Bozcaada Bayan Masör Hizmeti
Bozcaada Bayan Masör
“Peki sana iyi mi güvenebilirim, Sivertsen?” “vallahi billahi.” “Daha dikkatli Bozcaada Bayan Masör düşünülmüş bir cevabı yeğlerim doğrusu, Sivertsen. Ben gözden kaybolur kaybolmaz taraf değiştirmeyeceğini nereden bileyim?” “Ne?” Harry hapı cebine geri koydu. “süreın daralıyor. Sana iyi mi güveneyim, Sivertsen? Bana iyi bir sebep söyle.” “Şimdi mi?” “İlaç birazdan nefesini kesecek. Görenler oldukca acı dolu bir ölüm bulunduğunu söylüyor.” Sivertsen konuşmadan önce gözlerini kırpıştırdı: “Bana güvenmek zorundasın çünkü mantıklı olan şey bu. Bu akşam ölmezsem, Tom Waaler onun beni öldürme planını öğrendiğimi anlayacak. Bunun geri dönüşü yok. Ben onu alt etmeden o beni alt etmeye çalışacak. Başka bir çarem yok doğrusu anlıyor musun?” “Aferin, Sivertsen. Devam et.” “Burada hiç şansım yok. Yarın sabaha çıkmam. Tek şansım Waaler’ın yakalanıp parmaklıkların arkasını boylaması. Ve bana tek yardım edebilecek birey de… Sensin.”
Bozcaada Bayan Masör
“Tam on ikiden. Tebrikler, ” dedi Harry ayağa kalkarak. “Eller arkaya lütfen.” “Dediklerimi aynen yap. Buradan derhal çıkmamız lazım.” “Hapı… “ “Hapın adı Flunipam ve tek iyi geldiği şey uykusuzluk.” Sven duyduklarına inanmamıştı., “Seni… “ Harry hücumyı bekliyordu. Yana çekilip alttan sert bir yumruk attı Sven’e. Sivertsen iki büklüm oldu. Harry bir eliyle onu tutup diğeriyle de kelepçeleri taktı. “Endişelenmene gerek yok, Sivertsen. Waaler’ın verdiği ampulü dün derhal boşalttım. Eğer içtiğin suyun hazzıyla ilgili bir şikayetin var ise bana değil Oslo Su İşleri’ne başvur.” “fakat… Ben… “ İkisi birden kusmuğa baktılar. “Açgözlülük edip çok fazla yiyecek yemişsin, ” dedi Harry. Fakat merak etme kimseye söylemem.” Nöbetçi odasındaki iskemle yavaşça onlara doğru döndü. Yarı kapalı bir gözler birden fal taşı benzer biçimde açılıp öfkeyle bakmaya başladı. “Kederli” Groth o koca gövdesini beklenmedik bir çeviklikle sandalyeden kaldırdı.

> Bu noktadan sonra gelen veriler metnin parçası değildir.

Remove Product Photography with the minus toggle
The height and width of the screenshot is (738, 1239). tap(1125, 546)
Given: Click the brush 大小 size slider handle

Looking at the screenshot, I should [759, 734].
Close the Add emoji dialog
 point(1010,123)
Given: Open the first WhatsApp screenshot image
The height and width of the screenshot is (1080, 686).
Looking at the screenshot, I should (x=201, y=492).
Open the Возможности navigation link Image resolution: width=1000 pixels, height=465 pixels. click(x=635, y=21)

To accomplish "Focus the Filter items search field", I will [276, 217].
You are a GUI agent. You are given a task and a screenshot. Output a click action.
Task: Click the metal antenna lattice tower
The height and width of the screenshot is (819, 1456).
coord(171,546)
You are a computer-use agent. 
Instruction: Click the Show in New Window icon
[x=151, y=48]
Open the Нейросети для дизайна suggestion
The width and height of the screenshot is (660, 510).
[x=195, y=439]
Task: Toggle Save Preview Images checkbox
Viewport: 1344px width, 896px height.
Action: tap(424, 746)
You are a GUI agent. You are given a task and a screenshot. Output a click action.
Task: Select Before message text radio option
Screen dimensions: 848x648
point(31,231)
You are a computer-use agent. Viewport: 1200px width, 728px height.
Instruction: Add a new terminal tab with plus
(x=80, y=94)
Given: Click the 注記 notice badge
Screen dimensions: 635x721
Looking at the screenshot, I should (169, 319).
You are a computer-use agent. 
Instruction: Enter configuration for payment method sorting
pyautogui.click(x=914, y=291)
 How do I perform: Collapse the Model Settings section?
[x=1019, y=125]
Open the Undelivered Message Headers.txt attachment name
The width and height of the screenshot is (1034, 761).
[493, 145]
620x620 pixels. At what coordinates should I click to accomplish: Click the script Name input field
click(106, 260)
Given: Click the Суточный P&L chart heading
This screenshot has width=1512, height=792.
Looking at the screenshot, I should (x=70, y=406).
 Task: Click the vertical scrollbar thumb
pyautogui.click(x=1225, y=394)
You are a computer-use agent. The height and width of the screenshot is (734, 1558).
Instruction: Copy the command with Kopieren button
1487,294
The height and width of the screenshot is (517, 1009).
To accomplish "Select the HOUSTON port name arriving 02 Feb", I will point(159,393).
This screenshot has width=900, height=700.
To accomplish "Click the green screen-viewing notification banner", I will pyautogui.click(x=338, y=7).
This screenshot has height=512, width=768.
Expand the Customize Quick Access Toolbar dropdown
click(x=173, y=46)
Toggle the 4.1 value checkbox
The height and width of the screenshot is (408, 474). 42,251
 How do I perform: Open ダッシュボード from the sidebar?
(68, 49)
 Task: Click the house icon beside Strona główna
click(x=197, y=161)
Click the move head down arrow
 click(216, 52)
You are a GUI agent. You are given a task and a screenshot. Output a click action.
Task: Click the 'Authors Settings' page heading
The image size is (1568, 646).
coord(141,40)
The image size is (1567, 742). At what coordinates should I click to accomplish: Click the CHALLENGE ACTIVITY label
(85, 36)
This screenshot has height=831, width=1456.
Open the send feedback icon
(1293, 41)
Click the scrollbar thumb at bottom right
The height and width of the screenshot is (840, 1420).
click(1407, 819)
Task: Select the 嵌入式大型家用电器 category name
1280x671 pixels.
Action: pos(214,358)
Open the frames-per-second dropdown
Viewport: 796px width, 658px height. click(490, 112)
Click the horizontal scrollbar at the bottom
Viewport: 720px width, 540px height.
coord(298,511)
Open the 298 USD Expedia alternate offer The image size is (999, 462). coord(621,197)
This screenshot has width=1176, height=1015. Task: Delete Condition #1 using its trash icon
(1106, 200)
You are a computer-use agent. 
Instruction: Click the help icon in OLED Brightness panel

“Bu da nesi?” diye hırladı. “Dokuz numaralı hücredeki mahkum, ” dedi Harry Sivertsen’i başıyla göstererek. “Altıncı katta sorgulanması gerekiyor. Nereye imza atmalıyım?” “Sorgulama mı? Bana sorgulamayla ilgili data verilmedi.” “bildiğim kadarıyla bu tür şeyler sana pek söylenmez, Groth, ” dedi Harry. Groth afallamış bir şekilde bir Harry’ye bir Sivertsen’e bakıyordu. “Rahatla, ” dedi Harry. “Planlarda ufak bir değişiklik oldu. İlacı içmiyor. Başka bir yolunu bulacağız.” “neden bahsettiğini bilmiyorum.” “elbette bilmiyorsun. Ve daha fazla duymak istemiyorsan, sana çıkış defterini vermeni öneririm, Groth. Daha meydana getirecek çok işimiz var.” Groth diğerini ovuşturarak, yaralı gözüyle Harry’ye bakıyordu. Kalbi hızla atan Harry, bunun dışarıdan belli olmamasını diliyordu. Daha başlamadan tüm planları suya düşebilirdi. Eli berbattı. Tek bir as bile yoktu. Tek umudu Groth’un karışan kafasının Harry’nin istediği benzer biçimde çalışmasıydı.